WHAT YOU WILL DO:
1: In the essay below on the Kerala floods, what does it call the extreme rainfall and deluge of 2018?
2: Carry on the essay on Kerala's flood recovery from its final sentence.

SUPPLIED TEXT:
********

Starting on a clean slate
The recovery can be an opportunity to set new standards in governance by creating the conditions for breaking free from the regressive trends of bureaucratic centralisation as well as excessive politicisation of the local institutions. Instead, they should get back their decision-making powers
The Kerala floods of 1924 and 2018 are very different. The extreme rainfall and deluge of 2018 could very well be termed as a key anthropocene event. Since anthropocene signifies the epoch-marking significant human impact on the earth, particularly on the ecosystem and the climate system, there are possibly many reasons to justify such a characterisation.
It would be preposterous in 2018 to exclaim that the deluge was as unexpected as it was nearly 100 years ago. There is a huge knowledge base that appears to have either been not imbibed or selectively overlooked. Perhaps, unlike 1924, today there is also an eagerness to look ahead despite the unimaginable losses by making a break with the past, albeit one that is clouded in vagueness.
It is as if Kerala is poised at a cognitive cusp where the vagueness in the perceptions of development needs to be replaced with clarity. While it may take a while for a consensus to emerge on what would constitute such a break and what must be aimed at in the betterment reconstruction, a healthy and constructive discussion on various aspects of the disaster, recovery and betterment reconstruction is necessary to facilitate the emergence of a consensus or, at least a broadly acceptable understanding of what is envisioned as the Nava Keralam (New Kerala).
Challenges of Reorienting Development
The rare extreme weather events like the heavy rainfall spell of 1924 are more likely to occur under different scenarios of human-induced global climate change. It clearly shows that a certain ensemble of hydro-meteorological conditions will give rise to a certain type of rainfall pattern – characterised broadly in terms of intensity, quantum and spread.
What make the extreme weather events into a nearly catastrophic disasters are the ecological changes, risks and vulnerabilities created by development. Both in a wider and a narrow sense, there are multiple and layered human-induced drivers behind three distinct aspects: a) the extreme rainfall b) the nature of flood and c) the disastrous impacts.

********

RECORD EXTRACTS:
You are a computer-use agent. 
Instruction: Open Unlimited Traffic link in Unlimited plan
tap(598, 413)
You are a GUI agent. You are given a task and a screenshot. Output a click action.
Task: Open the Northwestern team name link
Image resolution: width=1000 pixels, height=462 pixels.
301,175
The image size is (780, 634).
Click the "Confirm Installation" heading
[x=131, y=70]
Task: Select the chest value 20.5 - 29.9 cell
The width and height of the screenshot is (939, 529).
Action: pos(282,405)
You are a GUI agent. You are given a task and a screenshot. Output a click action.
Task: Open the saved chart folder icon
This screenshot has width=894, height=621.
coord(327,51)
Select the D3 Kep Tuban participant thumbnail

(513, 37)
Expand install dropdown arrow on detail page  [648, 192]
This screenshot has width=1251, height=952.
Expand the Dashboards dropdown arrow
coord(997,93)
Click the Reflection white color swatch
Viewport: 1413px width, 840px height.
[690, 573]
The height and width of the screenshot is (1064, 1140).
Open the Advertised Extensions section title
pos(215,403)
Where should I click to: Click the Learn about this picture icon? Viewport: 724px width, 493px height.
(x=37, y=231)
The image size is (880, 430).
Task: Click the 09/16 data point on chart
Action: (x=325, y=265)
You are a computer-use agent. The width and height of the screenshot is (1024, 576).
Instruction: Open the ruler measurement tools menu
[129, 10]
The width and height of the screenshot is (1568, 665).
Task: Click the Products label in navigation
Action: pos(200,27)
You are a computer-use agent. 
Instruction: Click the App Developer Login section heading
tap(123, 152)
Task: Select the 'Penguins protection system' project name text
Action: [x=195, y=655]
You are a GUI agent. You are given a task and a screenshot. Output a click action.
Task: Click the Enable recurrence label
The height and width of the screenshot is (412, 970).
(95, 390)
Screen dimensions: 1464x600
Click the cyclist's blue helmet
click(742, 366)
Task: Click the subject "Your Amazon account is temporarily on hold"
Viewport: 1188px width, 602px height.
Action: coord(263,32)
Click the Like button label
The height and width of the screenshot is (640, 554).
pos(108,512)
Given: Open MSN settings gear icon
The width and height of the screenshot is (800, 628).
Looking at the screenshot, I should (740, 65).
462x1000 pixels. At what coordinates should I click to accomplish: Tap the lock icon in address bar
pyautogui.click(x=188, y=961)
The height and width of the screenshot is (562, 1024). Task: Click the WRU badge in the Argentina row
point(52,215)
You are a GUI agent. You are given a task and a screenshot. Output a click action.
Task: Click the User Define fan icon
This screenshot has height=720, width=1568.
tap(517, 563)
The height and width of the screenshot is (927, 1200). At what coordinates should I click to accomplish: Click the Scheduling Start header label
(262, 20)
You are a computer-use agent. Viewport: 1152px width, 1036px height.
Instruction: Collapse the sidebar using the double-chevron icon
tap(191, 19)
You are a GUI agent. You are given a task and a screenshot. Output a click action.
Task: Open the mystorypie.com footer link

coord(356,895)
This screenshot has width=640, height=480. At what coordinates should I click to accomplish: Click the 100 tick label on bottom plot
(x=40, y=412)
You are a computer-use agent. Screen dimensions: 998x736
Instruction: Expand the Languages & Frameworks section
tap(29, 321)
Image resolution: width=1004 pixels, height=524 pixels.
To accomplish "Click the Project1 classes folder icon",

********

THE RESPONSES:
1: It calls them a key anthropocene event.

2:
As noted in the special report on extreme events prepared by the Intergovernmental Panel on Climate Change in 2012, scientific community now has considerable confidence in asserting that the anthropogenic climate change has significantly modified the frequency of extreme weather events. Yet, there have not been notable initiatives to factor that or the climate change scenarios into hazard and risk assessment or the early warning systems.
While there have been massive alterations in the riverine hydrology due to the construction of a large network of dams, in India there has not been matching enhancement in the scientific knowledge relating to the behaviour of the combined system of dams impounding massive quantities of water, their catchment areas, altered capacity of the rivers that have ceased to have normal water flows and the downstream floodplains that are spared the occasional flooding episodes.
There are 62 large dams in Kerala as per India’s National Register of Large Dams compiled by the Central Water Commission.
Nevertheless, Kerala does not have a significant flood forecasting system or even an integrated data management system for the reservoir network, rivers and the catchments.
Reliable inflow forecasting is needed for sound reservoir management, which is possible only when accurate quantitative rainfall forecast is available. Reliable quantitative forecasting of catchment area-wise rainfall is not available for the dams in Kerala.
There are also many inter-agency coordination issues – intra-state and inter-state – that are crucially important to effective flood management, providing adequate warnings and ultimately saving lives.
The intra-state inter-agency problems arise from the absence of a centralised flood monitoring mechanism and the division of management responsibilities of reservoirs between two agencies – irrigation department and the electricity board.
There is hardly any doubt that the alterations in the geomorphology of the floodplains and cumulative effect of land-use changes across Kerala massively aggravated the disaster arising from an extreme weather event.
Kerala was one of the first coastal states to demand an exception from the stringent Coastal Regulation Zone Act when it was notified arguing that Kerala is placed in an unusual geographic situation. Despite changes in political leadership, the state has consistently discounted ecological concerns and has witnessed irreversible damages to its ecosystems.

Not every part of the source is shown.